Wednesday 2 February 2011

The King's Speech: review


There are many lovely moments in this film, which portrays (as surely we all know by now) the attempts to cure the future George VI of his debillitating stammer. Worthy doctors stick pebbles in his mouth ("It worked for Demosthenes"); a soldier's horse brays in the silence as the Duke of York (as he then was) attempts to make his first radio broadcast. The three main characters are played with wit and sensitivity: Colin Firth as his Royal H-H-Highness displaying temper and charm within one frame; Helena Bonham-Carter absolutely marvellously enjoying herself as the future Queen Mum ("this is rather fun, isn't it", she says as she sits on her husband in a doctor's surgery), and Geoffrey Rush as the Antipodean therapist whose unorthodox methods are to win through in the end. (The little princesses, too, are patently adorable, especially when Margaret forgets to curtsey to her father once he's become king and has to be gently reminded by her sister Elizabeth.) There is a lot of comedy, arising not just from the therapies, but also from social awkwardnesses such as coming home to find the Queen in your sitting room. (What would you do, I wonder?)
= = =
Task item – List every actor the film review names, together with the part each one plays as the review describes it.
= = =
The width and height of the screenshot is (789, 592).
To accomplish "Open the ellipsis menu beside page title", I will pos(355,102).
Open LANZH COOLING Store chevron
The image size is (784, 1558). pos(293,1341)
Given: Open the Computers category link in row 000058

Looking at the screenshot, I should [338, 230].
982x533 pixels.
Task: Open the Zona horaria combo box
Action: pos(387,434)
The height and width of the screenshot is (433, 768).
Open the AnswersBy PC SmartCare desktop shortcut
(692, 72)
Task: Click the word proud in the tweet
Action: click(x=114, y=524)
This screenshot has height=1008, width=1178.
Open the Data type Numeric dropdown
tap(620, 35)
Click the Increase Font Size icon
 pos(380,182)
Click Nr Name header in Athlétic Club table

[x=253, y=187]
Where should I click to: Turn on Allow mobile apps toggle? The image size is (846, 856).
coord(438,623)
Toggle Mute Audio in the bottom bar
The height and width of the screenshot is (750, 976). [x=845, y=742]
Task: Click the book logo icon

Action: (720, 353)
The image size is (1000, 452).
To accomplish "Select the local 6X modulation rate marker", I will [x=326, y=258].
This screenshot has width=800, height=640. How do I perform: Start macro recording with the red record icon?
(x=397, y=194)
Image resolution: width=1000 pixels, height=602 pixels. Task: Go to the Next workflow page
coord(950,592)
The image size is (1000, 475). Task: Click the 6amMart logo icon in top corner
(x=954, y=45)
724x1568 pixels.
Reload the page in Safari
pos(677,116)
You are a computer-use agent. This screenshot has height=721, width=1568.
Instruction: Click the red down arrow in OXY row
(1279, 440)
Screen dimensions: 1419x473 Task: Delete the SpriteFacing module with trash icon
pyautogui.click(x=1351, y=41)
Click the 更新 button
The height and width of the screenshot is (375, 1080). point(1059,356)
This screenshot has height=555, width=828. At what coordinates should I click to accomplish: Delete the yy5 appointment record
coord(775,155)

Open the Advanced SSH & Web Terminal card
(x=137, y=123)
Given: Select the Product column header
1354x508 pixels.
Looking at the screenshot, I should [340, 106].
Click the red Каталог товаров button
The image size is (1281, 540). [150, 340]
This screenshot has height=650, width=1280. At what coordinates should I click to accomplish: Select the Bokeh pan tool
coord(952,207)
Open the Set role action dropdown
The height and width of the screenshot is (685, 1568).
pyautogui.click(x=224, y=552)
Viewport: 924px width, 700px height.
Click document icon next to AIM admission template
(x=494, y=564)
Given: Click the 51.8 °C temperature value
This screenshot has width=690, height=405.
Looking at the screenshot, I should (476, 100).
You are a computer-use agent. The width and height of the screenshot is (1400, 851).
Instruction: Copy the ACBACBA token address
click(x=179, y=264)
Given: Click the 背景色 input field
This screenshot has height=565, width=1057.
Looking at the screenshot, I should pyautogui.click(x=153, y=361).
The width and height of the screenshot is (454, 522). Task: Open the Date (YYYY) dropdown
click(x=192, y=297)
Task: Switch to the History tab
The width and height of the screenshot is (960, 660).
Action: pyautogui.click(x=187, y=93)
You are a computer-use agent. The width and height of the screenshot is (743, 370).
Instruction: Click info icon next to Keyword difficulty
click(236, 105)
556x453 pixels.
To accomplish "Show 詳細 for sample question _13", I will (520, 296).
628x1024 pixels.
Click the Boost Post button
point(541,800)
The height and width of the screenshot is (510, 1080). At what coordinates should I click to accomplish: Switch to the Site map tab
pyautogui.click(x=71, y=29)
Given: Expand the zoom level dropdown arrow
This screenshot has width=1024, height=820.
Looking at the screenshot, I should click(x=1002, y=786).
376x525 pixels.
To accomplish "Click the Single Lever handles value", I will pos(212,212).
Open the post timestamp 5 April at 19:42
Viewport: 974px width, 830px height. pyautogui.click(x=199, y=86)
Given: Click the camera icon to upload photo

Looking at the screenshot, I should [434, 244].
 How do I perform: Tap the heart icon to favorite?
= = =
Task result –
- Colin Firth: his Royal H-H-Highness, the future George VI
- Helena Bonham-Carter: the future Queen Mum
- Geoffrey Rush: the Antipodean therapist